Portland General Electric on Thursday filed a rate increase request for data centers that aims to protect residents and businesses from bearing the cost of new infrastructure and electricity demands from data centers.
The electric utility asked the Oregon Public Utility Commission for a 29% rate increase for data centers and rate decreases for residential and small business customers, in an effort to limit costs of energy infrastructure needed to power these facilities from falling on residents.
The proposed rate changes are associated with a docket filed in 2025 that invokes a 2025 law called the Oregon POWER Act for the first time in history. The POWER Act creates a new “customer class” for data centers, forcing them to pay the direct cost for their own energy usage.

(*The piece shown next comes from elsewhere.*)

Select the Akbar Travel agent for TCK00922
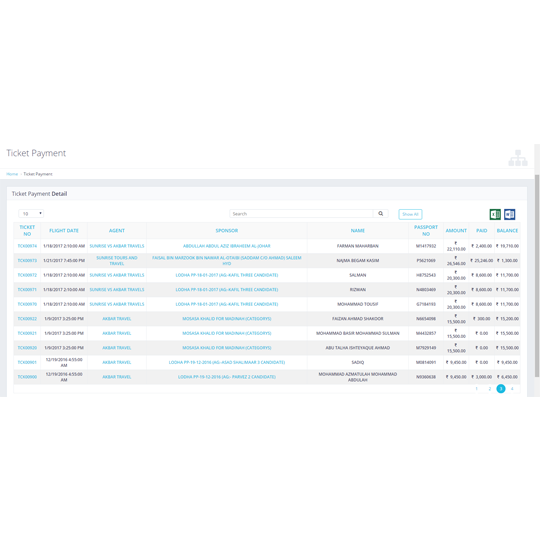 click(117, 319)
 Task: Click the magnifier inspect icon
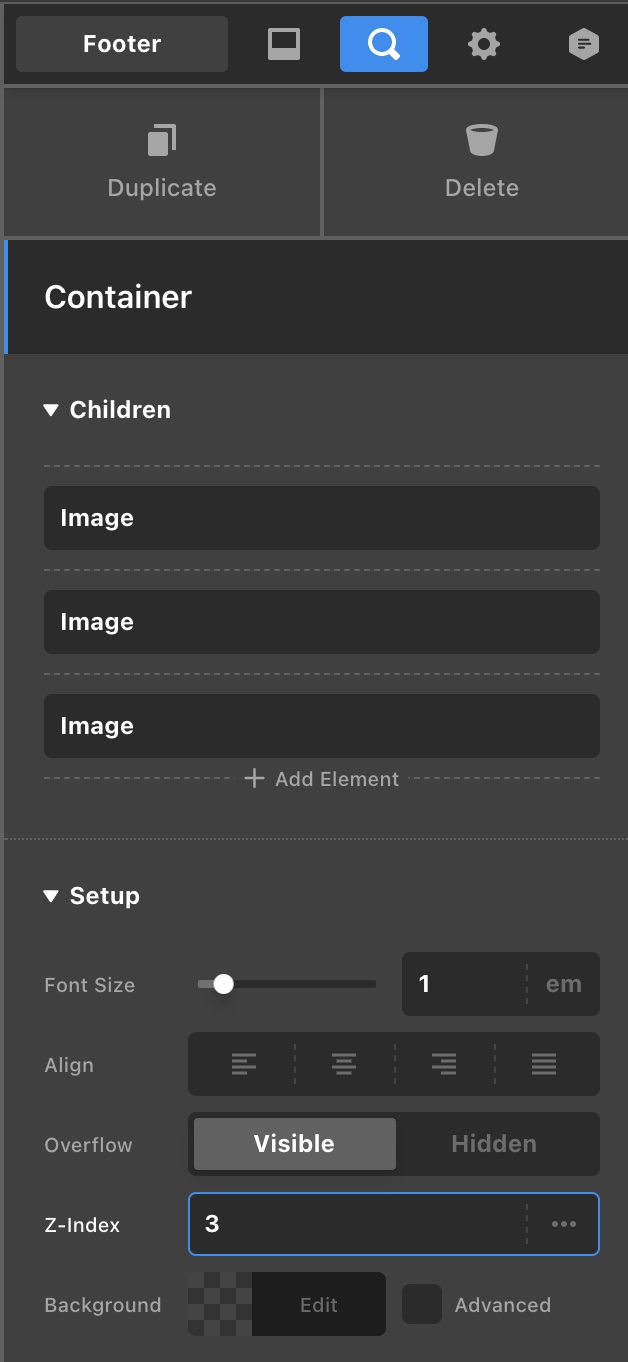coord(384,44)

By creating a separate category for data centers, individuals are protected from paying for the energy cost and infrastructure required by the large centers.

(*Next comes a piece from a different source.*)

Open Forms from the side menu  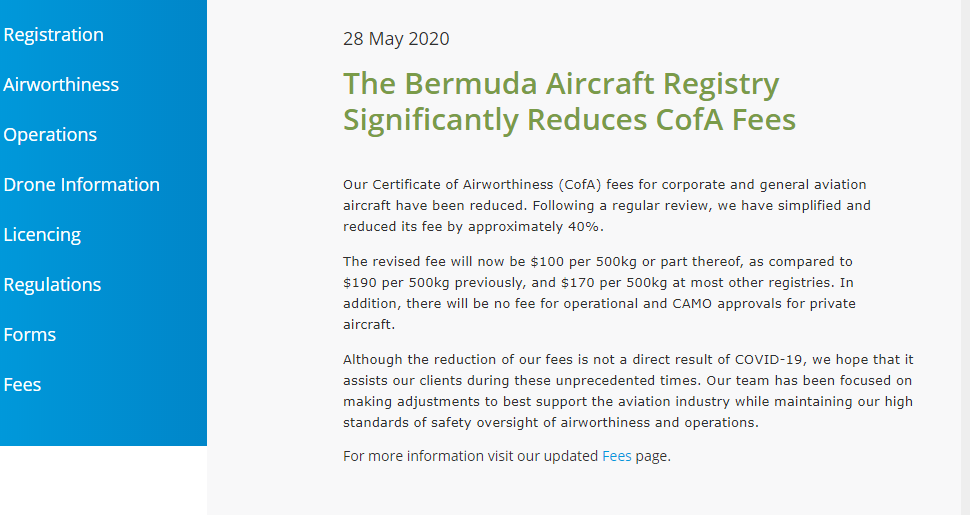(x=30, y=335)
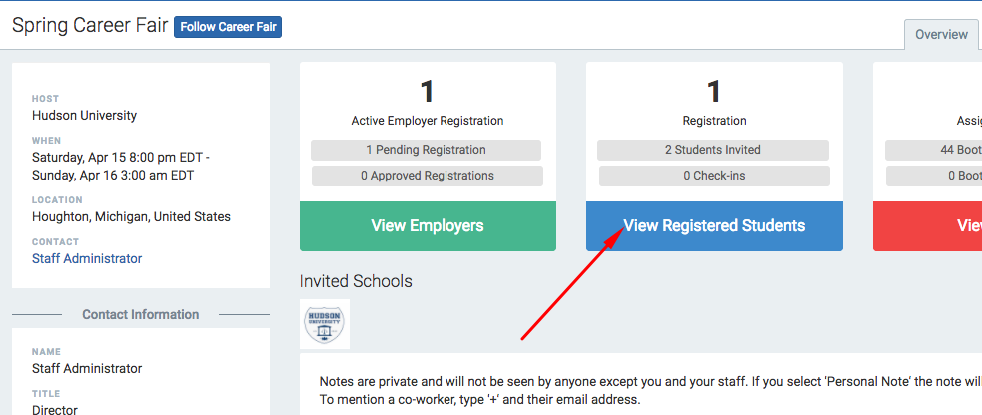The image size is (982, 415).
Task: Click the 44 Booths pill
Action: pos(933,150)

The growth of data centers drives up energy bills for residents and local businesses in the area as demand increases. Backers of the POWER Act calculated that growth in data centers over the past five years has equated to adding 406,000 people to PGE’s system. Over that period, PGE’s household bills have increased by almost 50%.
PGE, the state’s largest electricity provider, said the new rate-setting mechanism will provide relief to household customers.
“As energy demand from large-energy users grows, this approach helps ensure the costs of new infrastructure are paid by the customers driving that growth, protecting residential and small business customers while continuing to support economic development across our region,” John McFarland, chief customer officer at PGE, said in an email statement.
In early May, PGE secured approval from the Oregon Public Utility Commission to create a new framework designed to fairly distribute electricity costs from data centers. The approval also included measures intended to manage data center growth, including “exit fees” if data centers abandon a project before their contract, a minimum charge that must be paid regardless of actual usage and special contracts supporting clean energy development.
That framework arrives amid a public backlash to the power and water use by data centers across Oregon—an issue that proved pivotal in several Democratic Party primary races last month.
Residential customers will see a 1.3% decrease in their rates, small businesses a 3.7% decrease, commercial customers a 2.2% decrease and industrial customers a 1.5% decrease.
If the Public Utility Commission approves the new rates, they will go into effect June 10.